Reproduce each entry exactly, so that everything except the pictures is carried over.

▼

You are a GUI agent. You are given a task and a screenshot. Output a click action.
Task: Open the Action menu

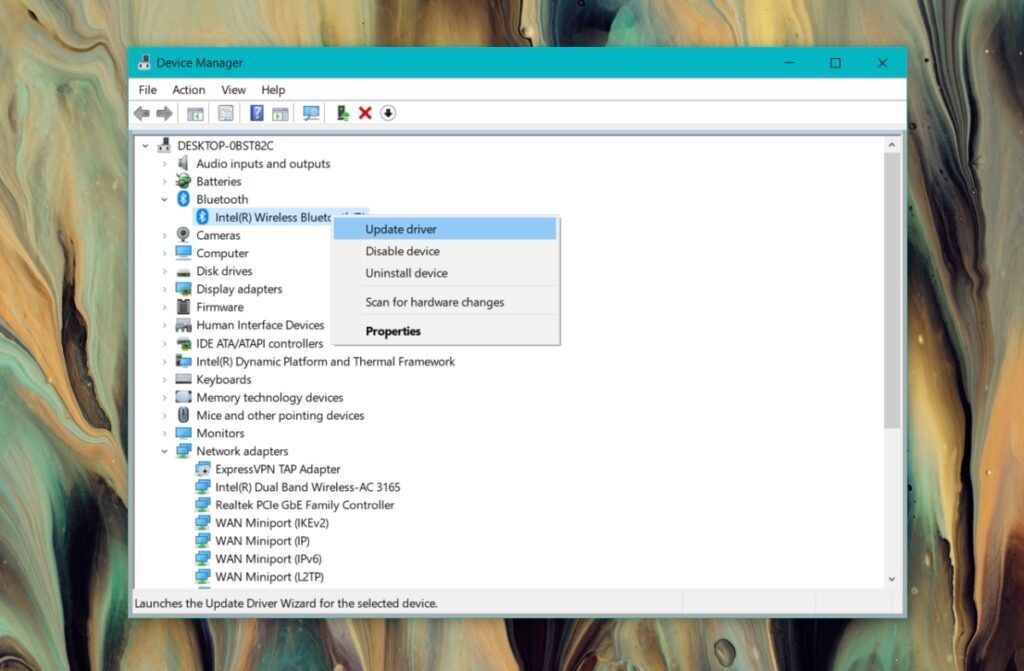pyautogui.click(x=188, y=89)
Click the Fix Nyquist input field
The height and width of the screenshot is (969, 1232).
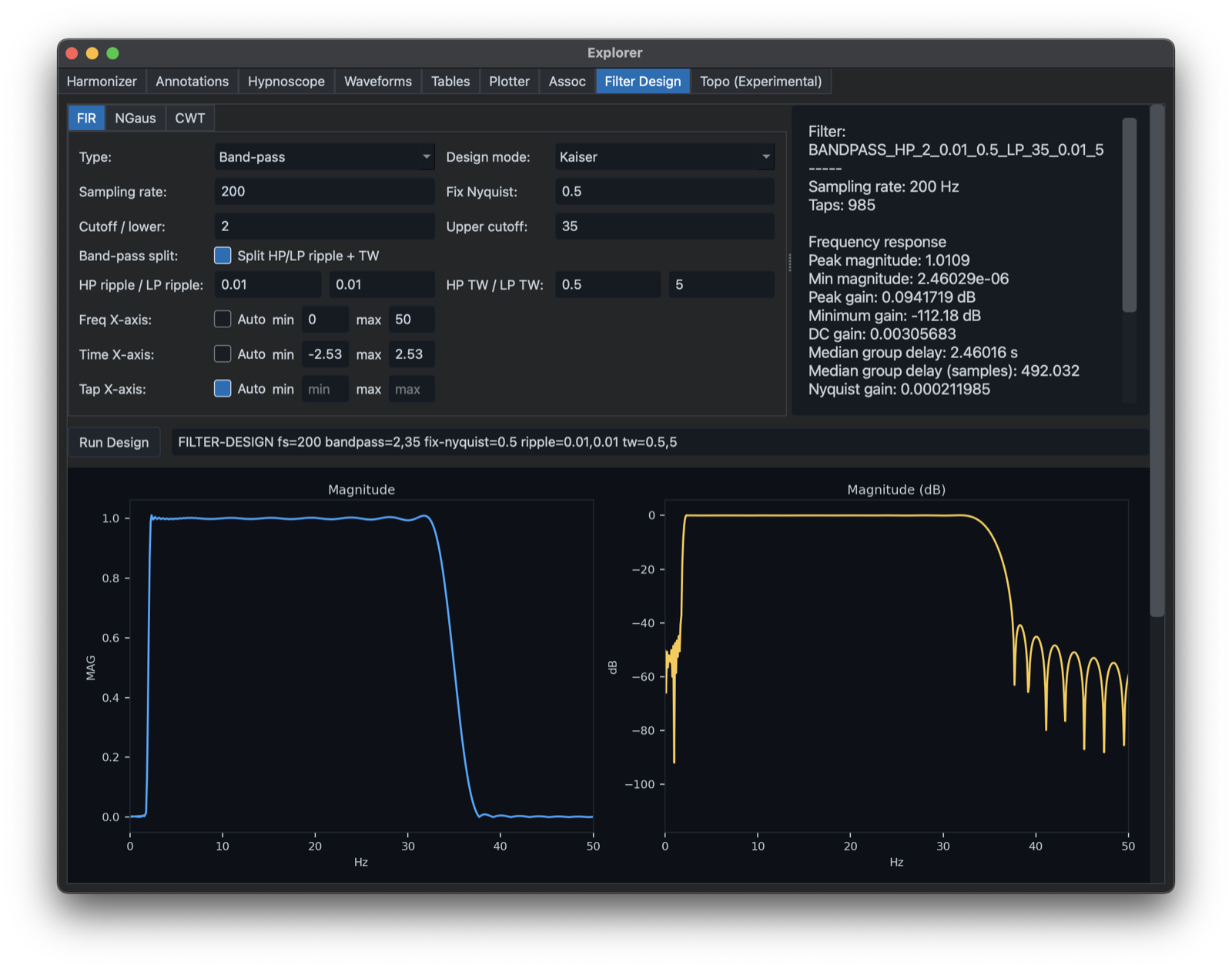coord(665,192)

▲

* [TASK ANSWER]
You are a GUI agent. You are given a task and a screenshot. Output a click action.
Task: Open the Action menu

pyautogui.click(x=188, y=89)
Click the Fix Nyquist input field
The height and width of the screenshot is (969, 1232).
coord(665,192)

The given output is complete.